The Transport layer is roughly equivalent to the OSI Transport layer and is responsible for host-to-host communications. The communications protocols for this layer are TCP and UDP, which provide a connection-oriented (virtual circuit) and connectionless (datagram) service, respectively. An IP packet carries a TCP segment or UDP datagram. (As Figure 1 shows and we discuss later, some non-Transport layer protocols also place their data directly into an IP packet.)
The Application layer defines the higher-layer user application protocols, such as HTTP for the Web and SMTP and POP for email. Each application protocol is associated with one or both of the Transport layer protocols.
Packet Filtering and IP
All TCP/IP packet filtering starts with an IP packet. Three IP packet fields are crucial to filtering. The source address is the 32-bit IP address of the host that sent the packet and generated the information in it. The destination address is the 32-bit IP address of the intended destination host expected to receive the packet and the information the packet carries. The Protocol Identifier (PID) is the identifier of the protocol information the IP packet carries. You can base packet filtering on any or all of these fields. Using the source or destination address, for example, you can block all packets from an address or set of addresses, and you can route to a set of addresses those packets you let enter.

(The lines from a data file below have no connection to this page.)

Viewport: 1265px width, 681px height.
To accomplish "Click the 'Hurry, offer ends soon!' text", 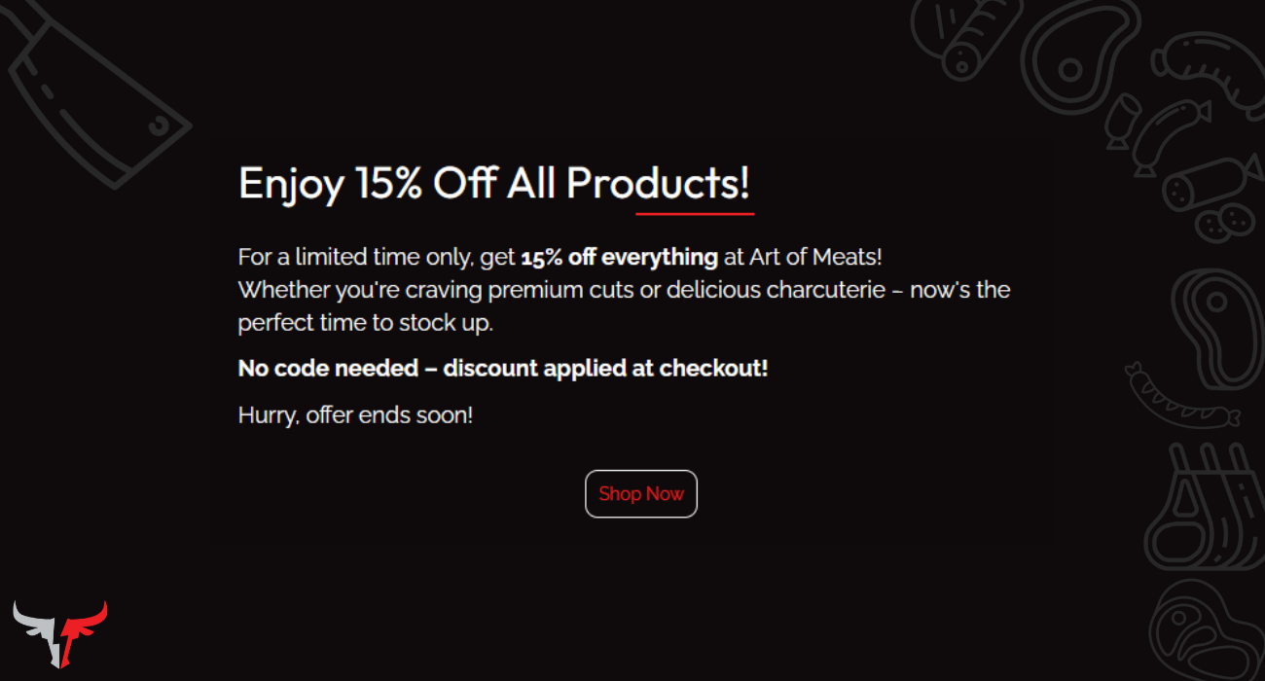I will 355,415.
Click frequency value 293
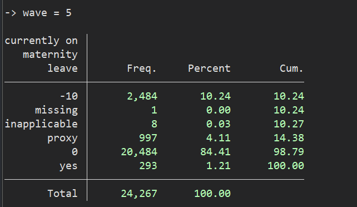The height and width of the screenshot is (207, 357). [x=148, y=166]
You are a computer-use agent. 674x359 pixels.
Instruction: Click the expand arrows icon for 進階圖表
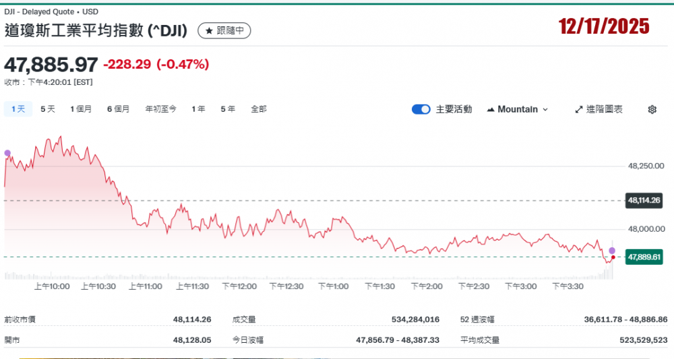578,110
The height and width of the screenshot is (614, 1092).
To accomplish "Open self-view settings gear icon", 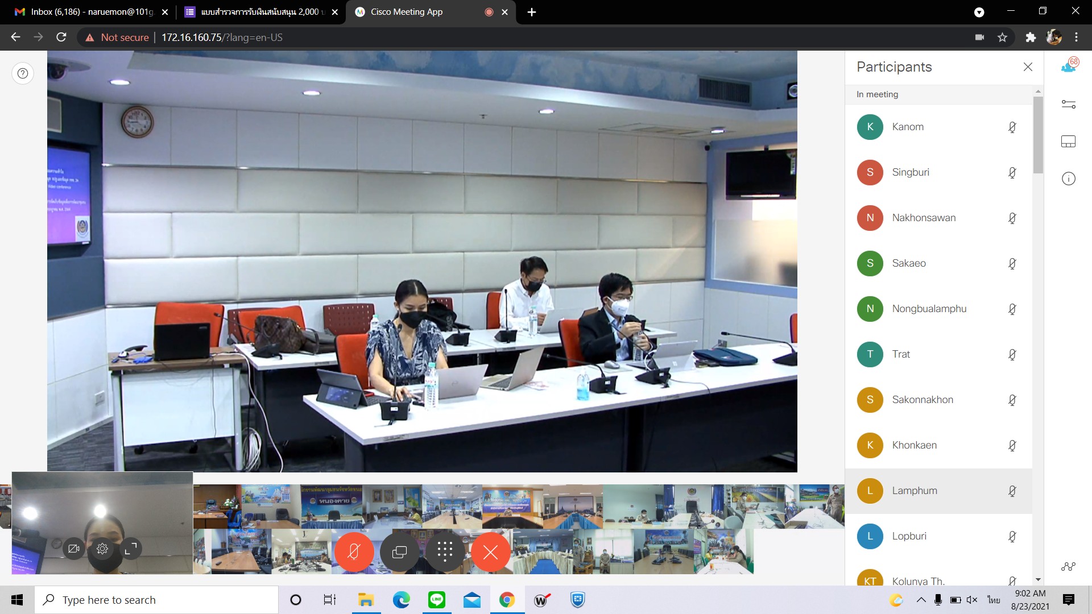I will [102, 549].
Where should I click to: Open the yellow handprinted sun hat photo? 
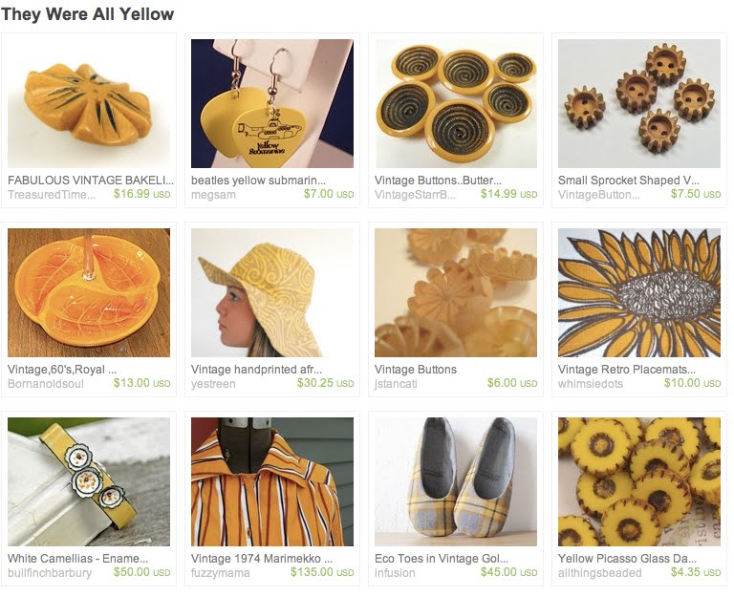point(272,293)
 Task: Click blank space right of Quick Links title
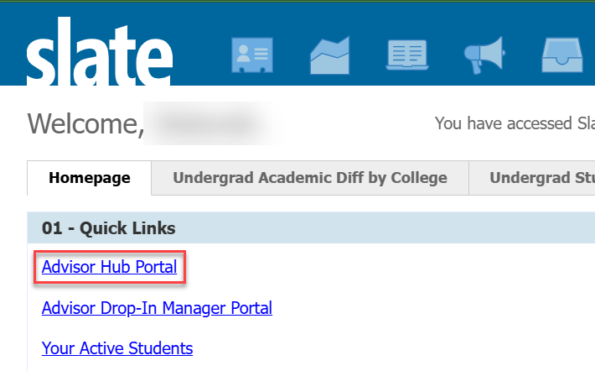[x=377, y=228]
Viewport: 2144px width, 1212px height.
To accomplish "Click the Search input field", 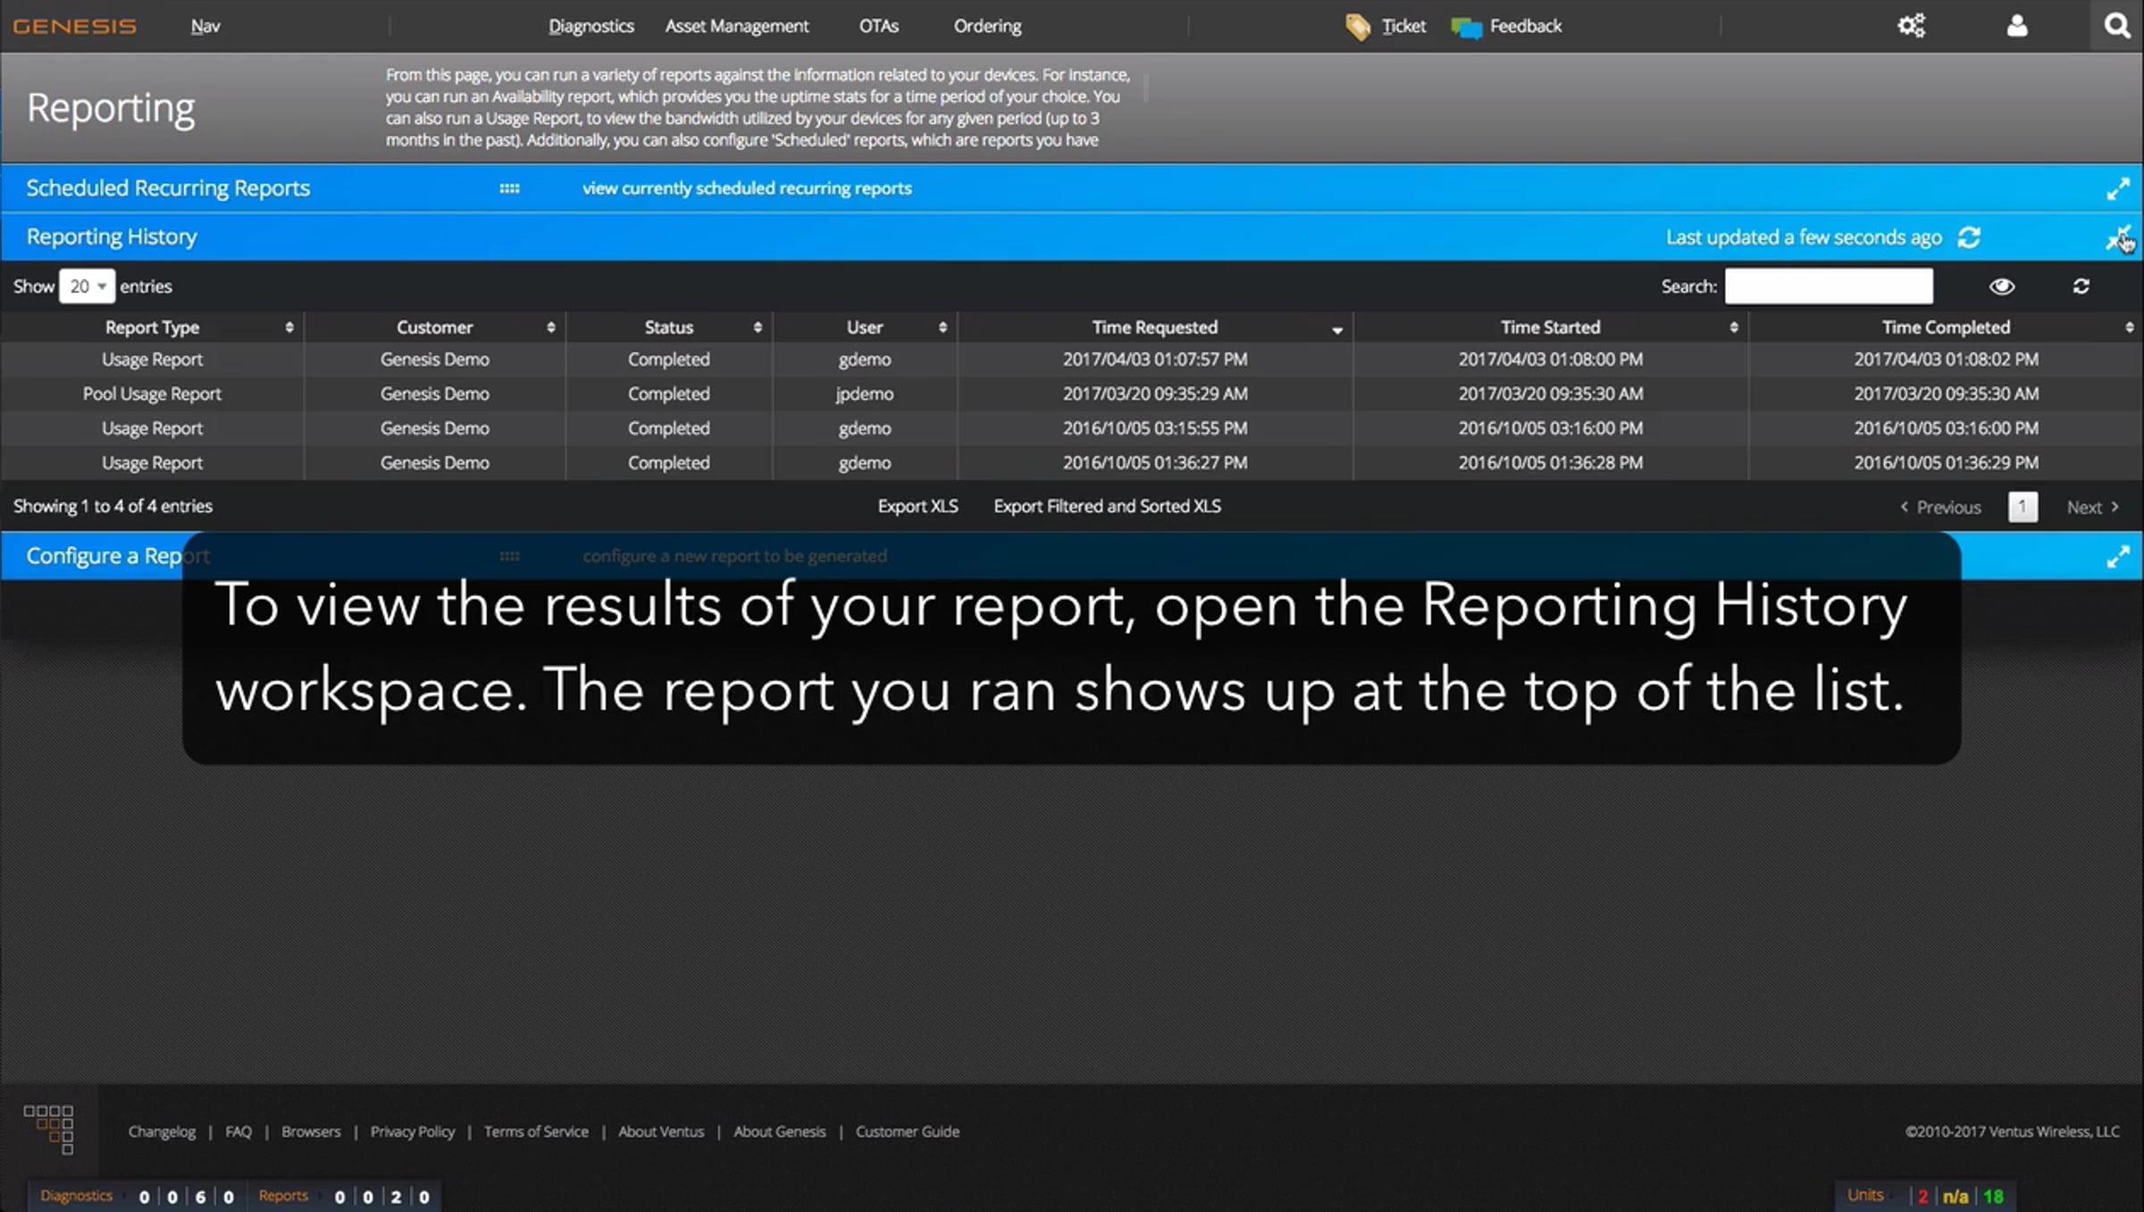I will pos(1828,286).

Of interest is the PID field. An IP packet carries data directly for many protocols, including
The Internet Assigned Numbers Authority (IANA) maintains a list of all protocol numbers at http://www.isi.edu/in-notes/iana/assignments/protocol-numbers.
You need to know which protocols you need to filter at your site and which your packet-filtering device supports. Some packet filters allow filtering based only on higher-layer protocols already known to the filter's software; others let you specify the PID and thus filter based on new or unknown protocols.
Packet Filtering and TCP/UDP
If you filter packets based on a TCP- or UDP-based application, you need to be familiar with ports. On an IP network, four parameters uniquely identify host-to-host communication using TCP or UDP: source IP address, source port number, destination IP address, and destination port number.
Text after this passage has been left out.